Google Payments Terms

Google has requested Google Payments on behalf of Google and other Google Group Companies to make: (i) certain disbursements to Publisher’s designated bank account of funds owed to Publisher by Google or a Google Group Company (“Google Provider Payments”); and (ii) available certain information to Publisher regarding those disbursements.

Publisher acknowledges that, in processing Google Provider Payments, Google Payments is acting as a service provider for and on behalf of Google or other Google Group Company for the sole purpose of providing Publisher certain information and disbursing payments to Publisher’s designated bank account on behalf of Google or other Google Group Company. Nothing in this Exhibit imposes any obligations on Google Payments.

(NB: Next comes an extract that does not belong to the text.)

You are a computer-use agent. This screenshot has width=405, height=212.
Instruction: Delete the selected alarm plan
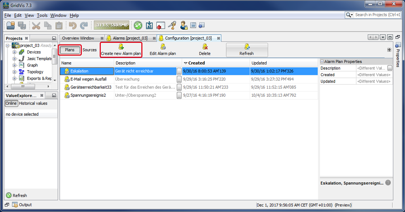point(204,50)
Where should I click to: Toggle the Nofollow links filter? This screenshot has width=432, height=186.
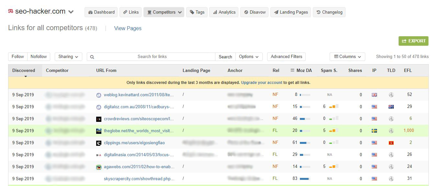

RELATION TO GOOGLE PAYMENTS TERMS

Publisher agrees that Google Payments on behalf of Google Group Companies may process Google Provider Payments and show those scheduled Google Provider Payments in the account record of a Google Payments Account that is used for other purposes, such as purchase transactions. Publisher agrees that the processing of Google Provider Payments by Google Payments is not subject to the Google Payments standard seller or buyer terms of service.

REQUIREMENTS AND OPERATION OF PROCESSING GOOGLE PROVIDER PAYMENTS

To receive payments from a Google Group Company Publisher will:

  1. maintain a merchant account with Google Payments (“Google Payments Account”);
  2. register a bank account in the country in which Publisher is located and if the Publisher wishes to be paid in a specific currency and the Google Group Companies agree to pay Publisher in that currency, a bank account in a country approved by Google Payments that uses that currency;
  3. provide identifying and financial information regarding Publisher’s designated bank account to Google, Google Payments or other Google Group Company as requested by Google, Google Payments and/or other Google Group Company from time to time; and
  4. provide all information and take all actions required by Google Payments acting on behalf of Google or other Google Group Company or by the Publisher’s bank in order to facilitate Google Provider Payments.

A Google Group Company may show in the Google Payments Account records of the amount of funds scheduled for payment by a Google Group Company to Publisher on a future scheduled payment date. These amounts are shown to Publisher in the Google Payments Account record for convenience and informational purposes only. The amounts of Google Provider Payments shown in the Google Payments Account record are not owned by Publisher and are not owed to, or payable to, Publisher by Google Payments. These scheduled payments are subject to change and cancellation by any Google Group Company. No debtor/creditor relationship is established between Publisher and Google Payments in connection with the Publisher Payment amounts shown in the Google Payments Account record. Google will ensure that Google Payments follows the instructions of Google and any other Google Group Company in arranging for a payment of a Google Provider Payment to Publisher’s designated bank account, in connection with a Google Provider Payment, regardless of the amounts shown in the Google Payments Account record.

PUBLISHER PAYMENT AUTHORISATION & GOOGLE RIGHTS OF SET OFF AND NETTING

Payment Authorisation: Publisher hereby expressly authorises each Google Group Company that is involved in or assists in provision of services to Publisher to initiate through an electronic network or otherwise, with or without prior notice to Publisher credits to Publisher’s designated bank account to pay funds owed by Google or other Google Group Company to the Publisher, in accordance with Google’s settlement schedule and/or when payments are otherwise due to Publisher under the terms of the Google services in which Publisher participates (“Payment Authorisation”).